Written in 1944 (in one month!), it’s just about impossible for me to put myself in his shoes – I am the quintessential “first world problem” guy, worrying about things like, you know, whether the internet connection is fast enough and whether West Side Market’s banana selection will be ripe enough. On the other hand, this piece gets inside me, and I feel a connection to humanity, cutting through all that separates me from Prokofiev and from the entire Soviet people. I feel an intense sorrow, yet also resilience. In the third movement, which for me is the kernel of the symphony, I get a sense of the soul of Prokofiev, laid bare. This is one of the hardest, yet most rewarding, stretches of music to conduct or play, simply because it is so raw, so human. You have to embody (literally allow these feelings to possess your body) such pain, such sorrow, yet the nobility of the human spirit is always present, always buoying you.

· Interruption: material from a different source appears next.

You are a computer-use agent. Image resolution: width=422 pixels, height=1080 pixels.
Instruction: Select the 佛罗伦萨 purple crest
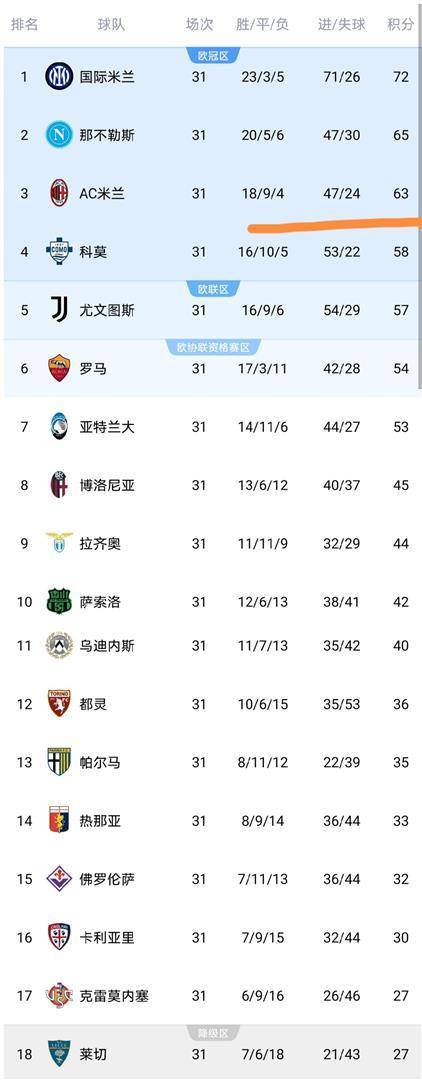coord(59,878)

If I have hopes for this performance, they are that the audience will get past the surface beauty of the piece (and it is compellingly beautiful!) and join the musicians and me in communion with a desperate people at a horrific time. Because by doing that we’re able to use Prokofiev’s strength (in the fourth movement) to ascend, to heal again. I’ve always wondered why his Fifth Symphony has such a hold on me, but I think that’s it: it encompasses the whole universe of human emotion, the entire human experience – the beauty and the atrocity, the love and the sadness. So I enter this concert with solemnity but also with joy, knowing the astounding road we all will travel in the space of 45 minutes.